= EXERCISE TASK =
Copy the items from the line that contains "Meadowbrook Solar Farm (178, 2358)" through the last item, swapping "Login" for "Sign In" and leaving everything else unchanged.

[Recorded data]
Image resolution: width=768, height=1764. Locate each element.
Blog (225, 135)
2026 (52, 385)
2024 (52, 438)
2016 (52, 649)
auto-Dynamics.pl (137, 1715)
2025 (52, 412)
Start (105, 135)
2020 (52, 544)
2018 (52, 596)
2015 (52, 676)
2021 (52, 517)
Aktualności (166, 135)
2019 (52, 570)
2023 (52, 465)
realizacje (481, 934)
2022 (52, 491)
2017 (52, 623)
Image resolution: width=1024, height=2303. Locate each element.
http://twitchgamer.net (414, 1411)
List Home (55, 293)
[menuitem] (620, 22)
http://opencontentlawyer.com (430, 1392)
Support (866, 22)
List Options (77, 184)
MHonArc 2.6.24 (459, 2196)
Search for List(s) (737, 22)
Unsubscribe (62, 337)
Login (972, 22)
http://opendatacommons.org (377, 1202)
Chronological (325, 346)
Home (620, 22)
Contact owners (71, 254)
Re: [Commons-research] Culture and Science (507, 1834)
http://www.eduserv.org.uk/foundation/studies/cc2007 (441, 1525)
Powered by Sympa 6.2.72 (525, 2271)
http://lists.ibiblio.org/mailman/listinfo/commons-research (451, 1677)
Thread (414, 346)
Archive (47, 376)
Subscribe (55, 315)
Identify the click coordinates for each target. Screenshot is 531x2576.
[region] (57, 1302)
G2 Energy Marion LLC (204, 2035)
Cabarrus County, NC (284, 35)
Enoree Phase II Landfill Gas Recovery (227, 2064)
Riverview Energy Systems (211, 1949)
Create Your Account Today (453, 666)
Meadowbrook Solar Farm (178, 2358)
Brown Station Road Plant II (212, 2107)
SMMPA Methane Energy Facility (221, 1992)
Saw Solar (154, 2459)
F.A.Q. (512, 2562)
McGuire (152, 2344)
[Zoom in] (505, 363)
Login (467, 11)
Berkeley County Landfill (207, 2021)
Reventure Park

= TASK SOLUTION =
Meadowbrook Solar Farm (178, 2358)
Brown Station Road Plant II (212, 2107)
SMMPA Methane Energy Facility (221, 1992)
Saw Solar (154, 2459)
F.A.Q. (512, 2562)
McGuire (152, 2344)
[Zoom in] (505, 363)
Sign In (467, 11)
Berkeley County Landfill (207, 2021)
Reventure Park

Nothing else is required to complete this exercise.